BEGIN Extracted information

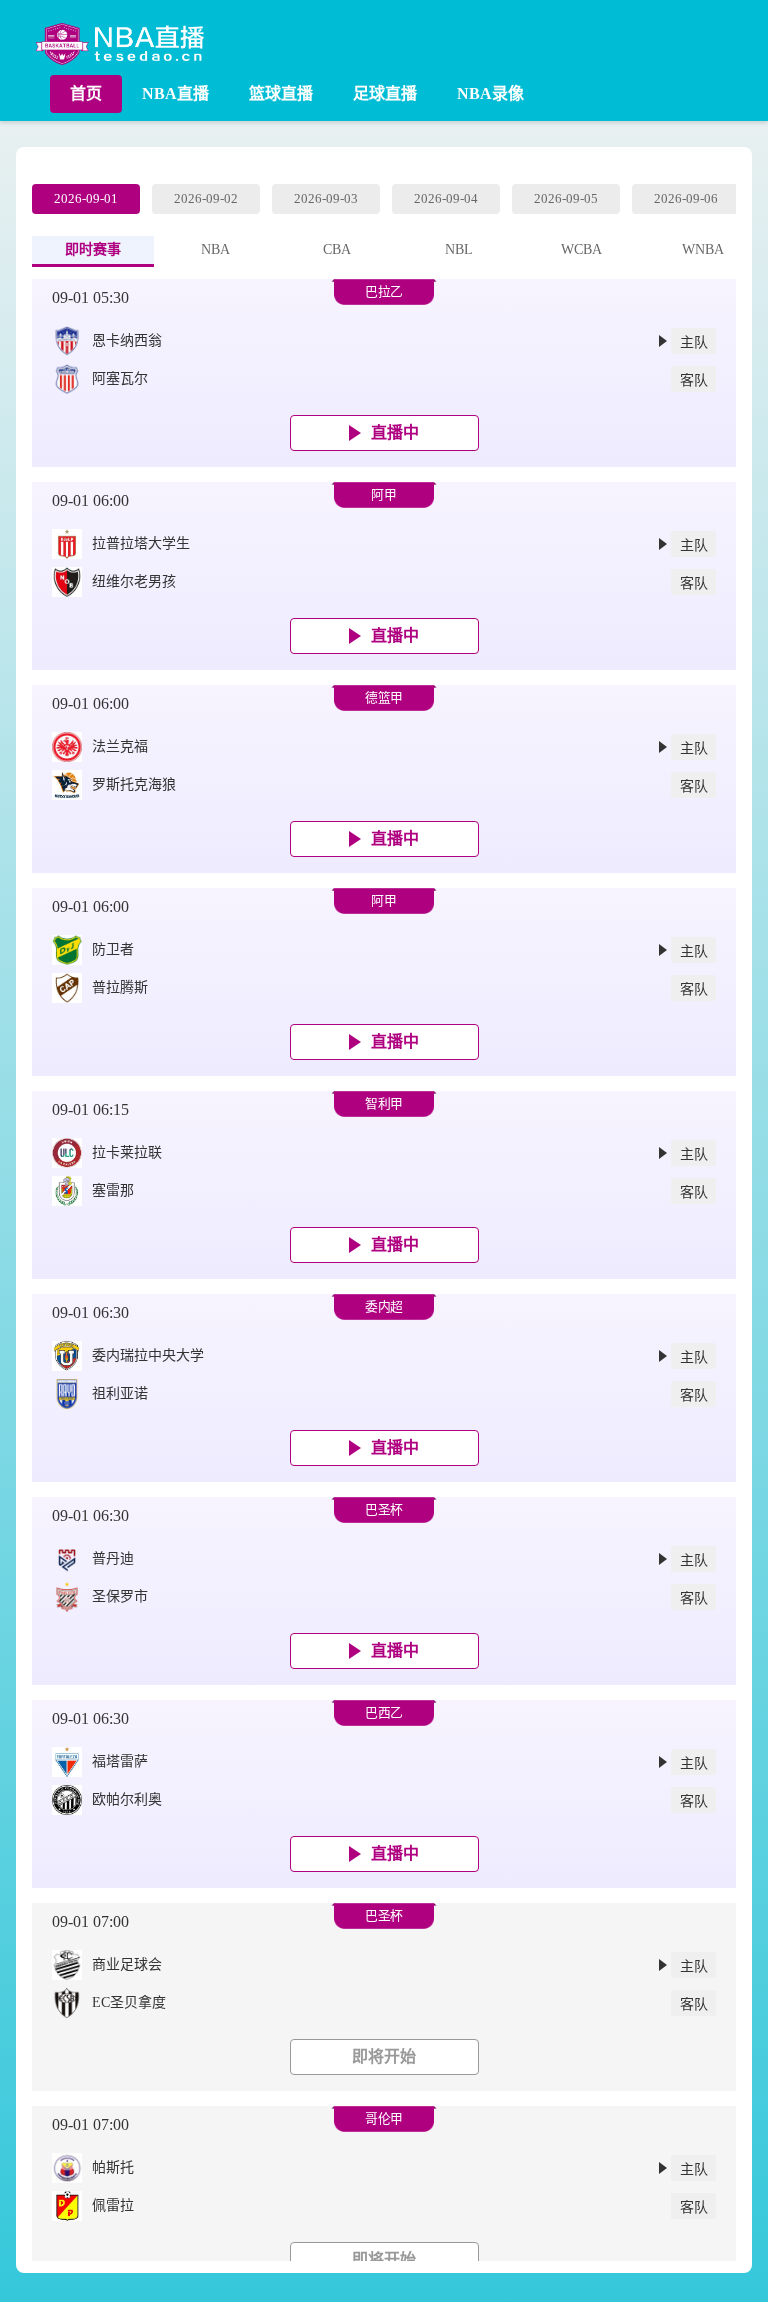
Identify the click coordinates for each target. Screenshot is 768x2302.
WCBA (581, 249)
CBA (337, 249)
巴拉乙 (384, 292)
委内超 (384, 1307)
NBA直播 (175, 93)
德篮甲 (384, 698)
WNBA (703, 249)
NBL (459, 249)
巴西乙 (384, 1713)
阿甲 (384, 495)
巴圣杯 (384, 1510)
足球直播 (385, 93)
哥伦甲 (384, 2119)
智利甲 (384, 1104)
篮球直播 (281, 93)
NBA (215, 249)
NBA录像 (490, 93)
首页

END Extracted information

What you are asked to do —
Nothing should be returned except the lines from the one holding "WCBA (581, 249)" through the final line of the listing, exactly as they appear.

Written solution —
WCBA (581, 249)
CBA (337, 249)
巴拉乙 (384, 292)
委内超 (384, 1307)
NBA直播 (175, 93)
德篮甲 (384, 698)
WNBA (703, 249)
NBL (459, 249)
巴西乙 (384, 1713)
阿甲 (384, 495)
巴圣杯 (384, 1510)
足球直播 (385, 93)
哥伦甲 (384, 2119)
智利甲 (384, 1104)
篮球直播 (281, 93)
NBA (215, 249)
NBA录像 (490, 93)
首页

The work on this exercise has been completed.